■ Goal of the exercise ■
Find each line in the material below that contains the word "left" and copy those lines out.

[Material supplied start]

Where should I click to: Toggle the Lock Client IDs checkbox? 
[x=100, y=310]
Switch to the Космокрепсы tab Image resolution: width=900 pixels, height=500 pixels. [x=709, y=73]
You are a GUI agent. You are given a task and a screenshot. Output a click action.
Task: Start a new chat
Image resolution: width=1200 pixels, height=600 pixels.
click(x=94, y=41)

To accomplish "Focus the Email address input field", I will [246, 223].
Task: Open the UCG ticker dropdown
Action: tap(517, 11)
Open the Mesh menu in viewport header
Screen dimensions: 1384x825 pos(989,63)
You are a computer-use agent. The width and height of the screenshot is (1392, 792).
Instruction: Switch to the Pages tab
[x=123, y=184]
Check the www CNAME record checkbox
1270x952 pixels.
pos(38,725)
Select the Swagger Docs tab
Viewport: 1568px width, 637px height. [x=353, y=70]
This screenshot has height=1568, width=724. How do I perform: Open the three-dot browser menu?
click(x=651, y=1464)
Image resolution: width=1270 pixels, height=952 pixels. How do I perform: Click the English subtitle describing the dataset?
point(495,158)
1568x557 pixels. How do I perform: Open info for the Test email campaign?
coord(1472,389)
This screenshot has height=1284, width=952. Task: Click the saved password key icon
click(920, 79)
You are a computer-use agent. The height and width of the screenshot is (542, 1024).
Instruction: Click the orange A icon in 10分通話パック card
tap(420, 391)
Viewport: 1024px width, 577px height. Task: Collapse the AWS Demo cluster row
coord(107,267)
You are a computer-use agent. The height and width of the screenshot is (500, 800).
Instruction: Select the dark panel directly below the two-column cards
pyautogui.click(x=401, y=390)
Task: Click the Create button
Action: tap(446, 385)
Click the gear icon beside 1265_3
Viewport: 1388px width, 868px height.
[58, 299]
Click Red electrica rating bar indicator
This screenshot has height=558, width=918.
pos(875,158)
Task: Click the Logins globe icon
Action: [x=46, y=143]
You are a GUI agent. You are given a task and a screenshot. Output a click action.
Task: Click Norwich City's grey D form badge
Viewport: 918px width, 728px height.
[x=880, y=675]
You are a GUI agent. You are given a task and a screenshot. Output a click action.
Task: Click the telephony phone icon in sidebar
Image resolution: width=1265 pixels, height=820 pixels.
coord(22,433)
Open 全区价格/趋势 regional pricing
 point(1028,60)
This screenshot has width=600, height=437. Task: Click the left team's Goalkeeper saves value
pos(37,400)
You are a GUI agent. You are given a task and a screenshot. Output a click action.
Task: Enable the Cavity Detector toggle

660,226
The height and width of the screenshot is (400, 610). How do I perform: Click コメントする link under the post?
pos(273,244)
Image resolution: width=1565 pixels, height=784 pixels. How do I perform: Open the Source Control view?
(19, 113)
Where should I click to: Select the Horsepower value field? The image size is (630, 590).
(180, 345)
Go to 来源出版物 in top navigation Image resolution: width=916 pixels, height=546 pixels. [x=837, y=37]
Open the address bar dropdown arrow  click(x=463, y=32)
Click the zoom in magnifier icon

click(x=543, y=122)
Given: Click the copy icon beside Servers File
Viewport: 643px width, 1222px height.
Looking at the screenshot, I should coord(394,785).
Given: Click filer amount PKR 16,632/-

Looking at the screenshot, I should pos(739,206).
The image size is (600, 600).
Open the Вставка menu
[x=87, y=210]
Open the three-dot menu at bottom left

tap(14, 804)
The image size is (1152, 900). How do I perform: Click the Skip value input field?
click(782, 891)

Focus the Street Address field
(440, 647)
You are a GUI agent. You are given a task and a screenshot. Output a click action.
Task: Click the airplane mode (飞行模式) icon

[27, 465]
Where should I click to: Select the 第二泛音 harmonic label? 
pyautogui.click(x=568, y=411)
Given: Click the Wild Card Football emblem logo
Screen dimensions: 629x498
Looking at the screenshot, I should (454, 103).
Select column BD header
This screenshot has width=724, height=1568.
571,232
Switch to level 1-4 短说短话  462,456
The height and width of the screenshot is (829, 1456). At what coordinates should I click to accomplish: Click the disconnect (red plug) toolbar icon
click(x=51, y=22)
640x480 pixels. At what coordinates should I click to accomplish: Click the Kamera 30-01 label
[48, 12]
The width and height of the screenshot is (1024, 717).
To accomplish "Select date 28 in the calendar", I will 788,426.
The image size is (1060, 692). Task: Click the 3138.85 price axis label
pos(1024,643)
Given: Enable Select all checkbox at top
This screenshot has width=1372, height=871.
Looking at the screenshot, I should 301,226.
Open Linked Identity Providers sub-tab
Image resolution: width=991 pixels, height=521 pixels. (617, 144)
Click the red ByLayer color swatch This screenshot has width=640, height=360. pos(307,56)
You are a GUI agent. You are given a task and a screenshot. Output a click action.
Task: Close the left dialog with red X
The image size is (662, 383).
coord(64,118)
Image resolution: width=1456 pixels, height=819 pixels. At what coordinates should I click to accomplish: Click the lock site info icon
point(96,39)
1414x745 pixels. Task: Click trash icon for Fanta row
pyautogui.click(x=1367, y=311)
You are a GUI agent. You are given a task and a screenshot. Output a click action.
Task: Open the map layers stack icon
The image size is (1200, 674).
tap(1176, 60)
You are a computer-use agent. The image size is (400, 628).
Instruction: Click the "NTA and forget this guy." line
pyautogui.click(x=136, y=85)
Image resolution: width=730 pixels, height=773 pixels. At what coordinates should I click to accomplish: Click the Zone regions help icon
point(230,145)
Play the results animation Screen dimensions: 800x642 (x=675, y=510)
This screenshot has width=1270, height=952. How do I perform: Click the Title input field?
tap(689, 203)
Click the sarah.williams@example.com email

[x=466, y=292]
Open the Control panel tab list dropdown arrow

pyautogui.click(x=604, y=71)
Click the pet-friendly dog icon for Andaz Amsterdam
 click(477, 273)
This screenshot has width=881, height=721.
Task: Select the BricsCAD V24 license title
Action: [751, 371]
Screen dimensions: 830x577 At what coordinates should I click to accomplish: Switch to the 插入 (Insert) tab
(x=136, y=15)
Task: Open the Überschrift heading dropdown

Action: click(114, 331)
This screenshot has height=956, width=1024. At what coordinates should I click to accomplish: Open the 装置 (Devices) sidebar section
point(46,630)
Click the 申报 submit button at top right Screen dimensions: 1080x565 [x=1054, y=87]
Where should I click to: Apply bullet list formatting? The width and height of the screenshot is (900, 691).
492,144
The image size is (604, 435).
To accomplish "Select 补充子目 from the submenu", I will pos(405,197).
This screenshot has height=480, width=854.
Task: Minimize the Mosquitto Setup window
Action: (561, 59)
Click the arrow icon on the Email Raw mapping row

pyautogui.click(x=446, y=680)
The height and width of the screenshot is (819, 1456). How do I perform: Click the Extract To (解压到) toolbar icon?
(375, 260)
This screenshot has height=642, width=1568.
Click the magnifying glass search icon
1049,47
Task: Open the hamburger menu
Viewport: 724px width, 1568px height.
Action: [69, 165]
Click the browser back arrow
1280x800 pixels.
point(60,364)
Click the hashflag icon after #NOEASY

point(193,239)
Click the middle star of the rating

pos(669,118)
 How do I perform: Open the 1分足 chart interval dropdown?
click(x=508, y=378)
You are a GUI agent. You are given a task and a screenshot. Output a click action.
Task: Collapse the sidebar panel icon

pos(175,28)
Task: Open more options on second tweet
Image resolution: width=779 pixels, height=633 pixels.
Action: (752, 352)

[Material supplied end]

■ Exercise output ■
This screenshot has width=600, height=437. Task: Click the left team's Goalkeeper saves value
Open the three-dot menu at bottom left
Task: Close the left dialog with red X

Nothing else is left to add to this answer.